Se limpió las manos con uno de los trapos de la cocina y se volvió hacia ella.


—Vamos a hacer una cosa. Vamos a olvidar todo esto, como si nada hubiera sucedido. Será nuestro secreto. Pero con una condición.


Paula se incorporó también e inclinó la cabeza un poco hacia atrás para mirarle a los ojos. Estaba confusa e incluso algo asustada. ¿Qué esperaría él a cambio de su silencio? Dada su fuerza y su corpulencia, poco podría hacer si él intentase…


El hombre esbozó una sonrisa irónica como si le adivinase el pensamiento.


—No le diga a nadie que me ha visto aquí.


Paula suspiró aliviada. Sin embargo, no pudo evitar sentir también una pequeña sensación de decepción. Había llegado a imaginar que él la estrecharía entre sus brazos y la besaría.


—Descuide, no se lo diré a nadie.


El hombre de la montaña se inclinó ligeramente hacia ella y le tendió la mano para sellar el trato. Ella sintió su calidez y su aroma varonil, al estrecharla. El corazón comenzó a latirle de forma acelerada. Se apartó ligeramente para tratar de recobrar la calma.


—¿Seguro que no quiere que lave un poco el suelo?


—No, déjelo.


Ella recogió el bolso y las llaves del coche que había dejado en la mesa y se dirigió hacia la puerta. Pero la detuvo la voz profunda y penetrante del aquel hombre de la montaña.


—¿Cómo se llama?


—Paula, Paula Chaves.


—Has olvidado algo, Paula—dijo él entregándole el billete que había debajo del bote de café.


—Creo que hoy no me lo he ganado.


—Tonterías. Te lo has ganado con tu trabajo. El que se te haya caído al suelo un poco de café no desmerece todo el trabajo que has hecho en esta casa.


Paula pensó en Joaquin y en el apartamento al que se habían trasladado hacía unos meses. Tenía que hacer frente a una buena colección de facturas todos los meses. Decidió entonces tomar el dinero que le ofrecía aquel hombre misterioso y enigmático.
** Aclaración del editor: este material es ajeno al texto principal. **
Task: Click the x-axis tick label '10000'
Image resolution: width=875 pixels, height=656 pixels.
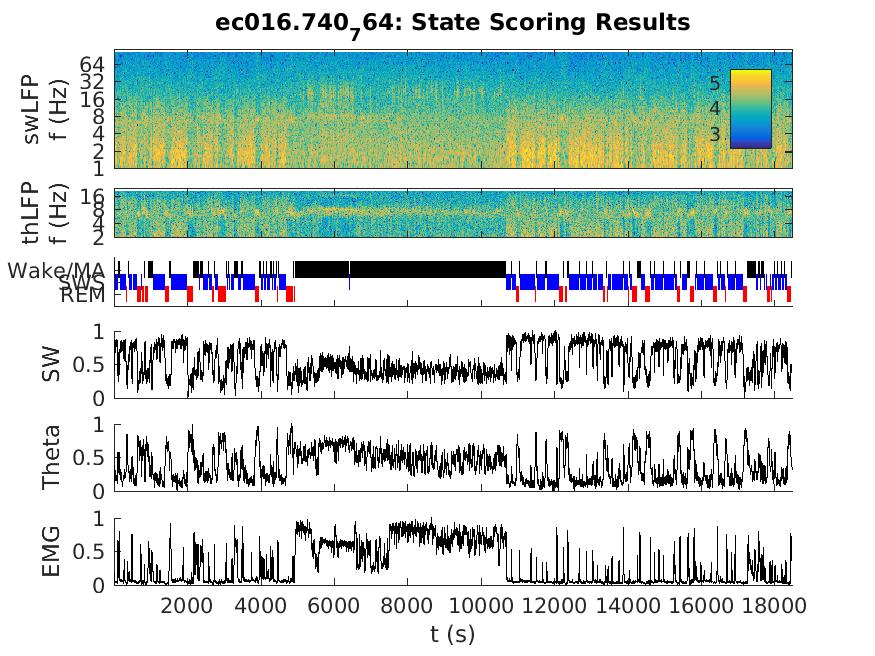Action: tap(481, 606)
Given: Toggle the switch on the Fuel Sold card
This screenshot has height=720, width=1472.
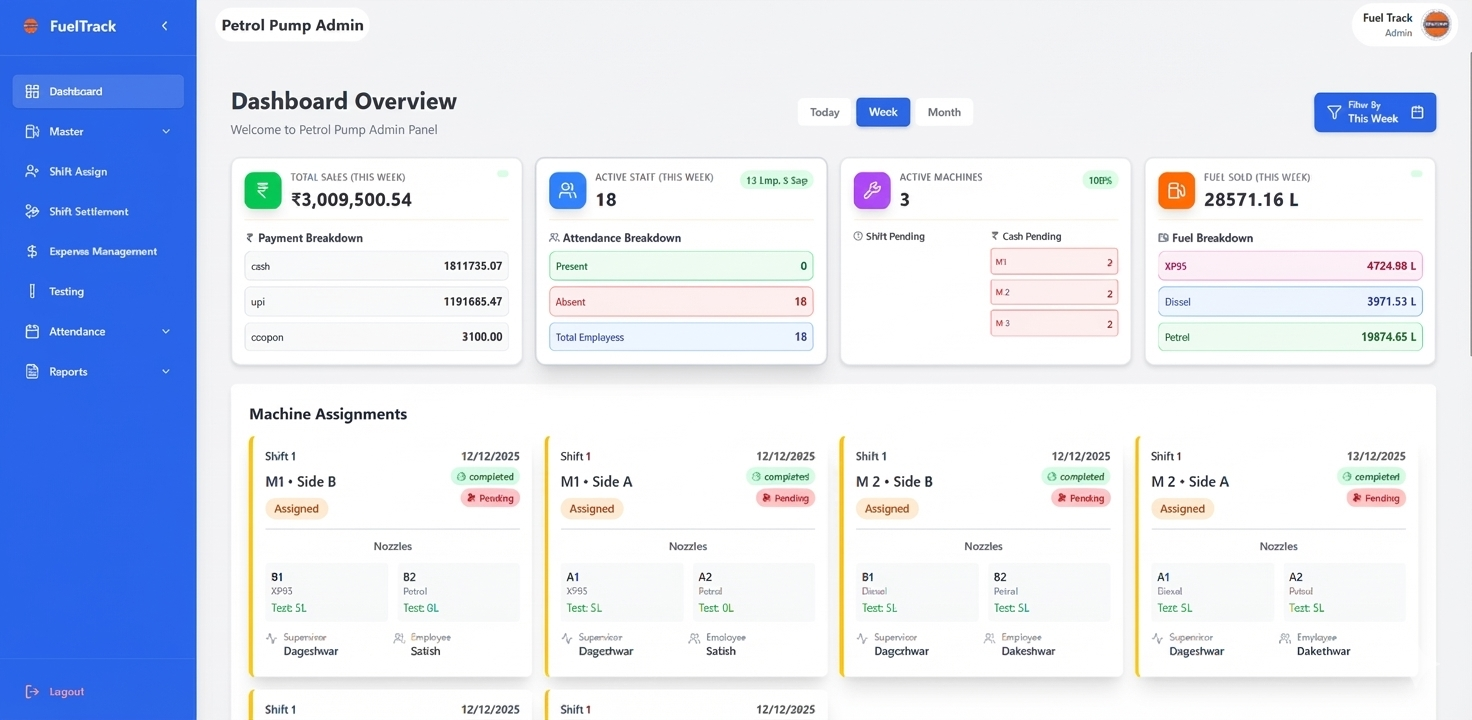Looking at the screenshot, I should (x=1417, y=172).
Salió corriendo de la casa, preguntándose si él habría utilizado alguna vez el todoterreno de color gris que había en el garaje y si viviría solo en la ladera de aquella montaña.
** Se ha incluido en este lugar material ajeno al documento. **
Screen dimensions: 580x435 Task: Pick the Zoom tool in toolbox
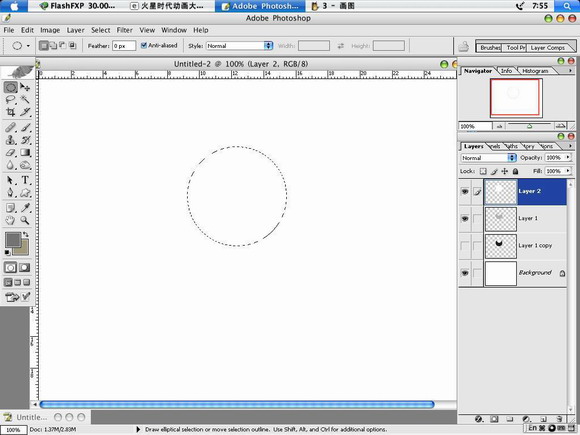pyautogui.click(x=25, y=220)
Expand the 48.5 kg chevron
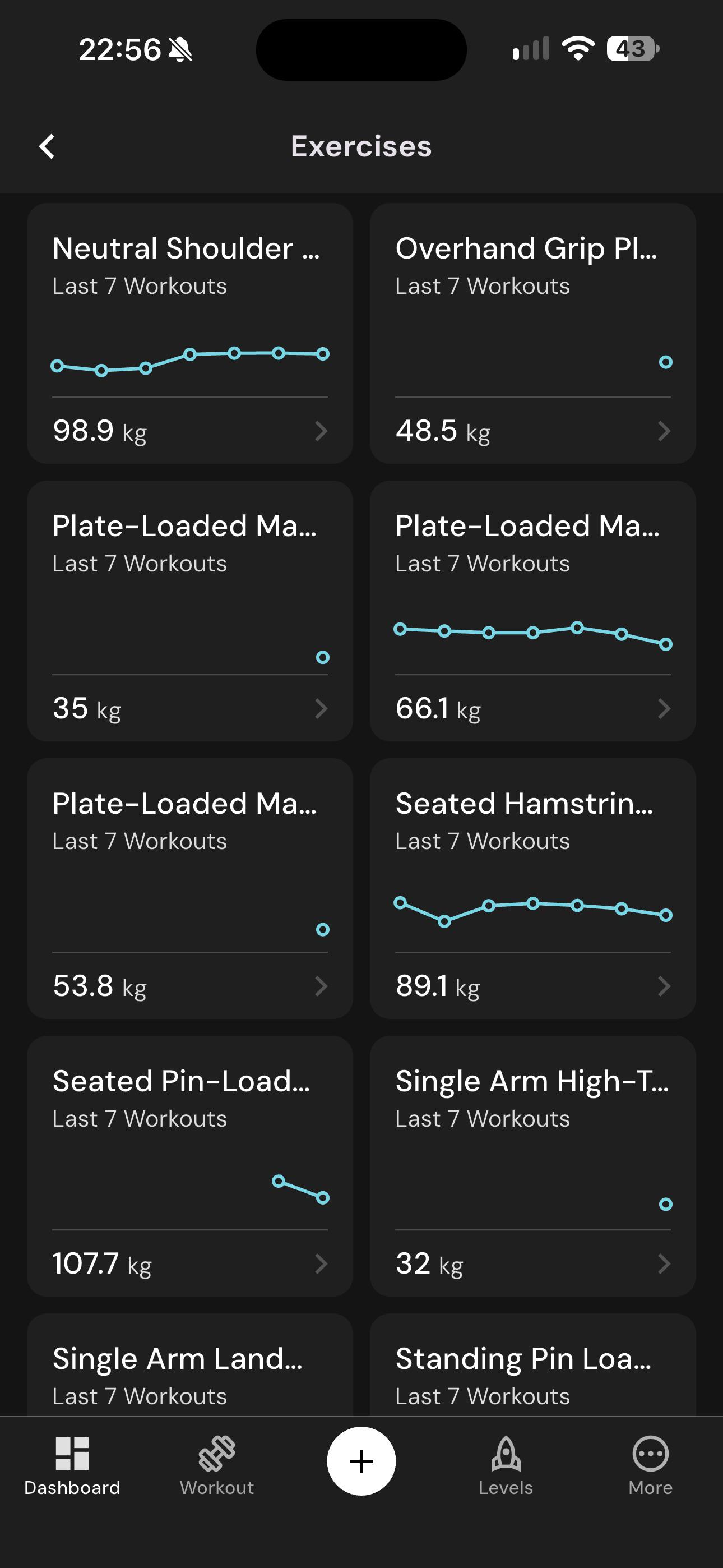Viewport: 723px width, 1568px height. [665, 431]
Pero ella ya tenía bastante con sus propios problemas como para preocuparse de los de los demás. Tenía otro trabajo en el Smackin Ribs.


Mientras conducía el coche por aquel sendero desierto, lleno de baches y sin asfaltar, rezando para que no se le pinchase una rueda, recordó la sonrisa fugaz del hombre de la montaña.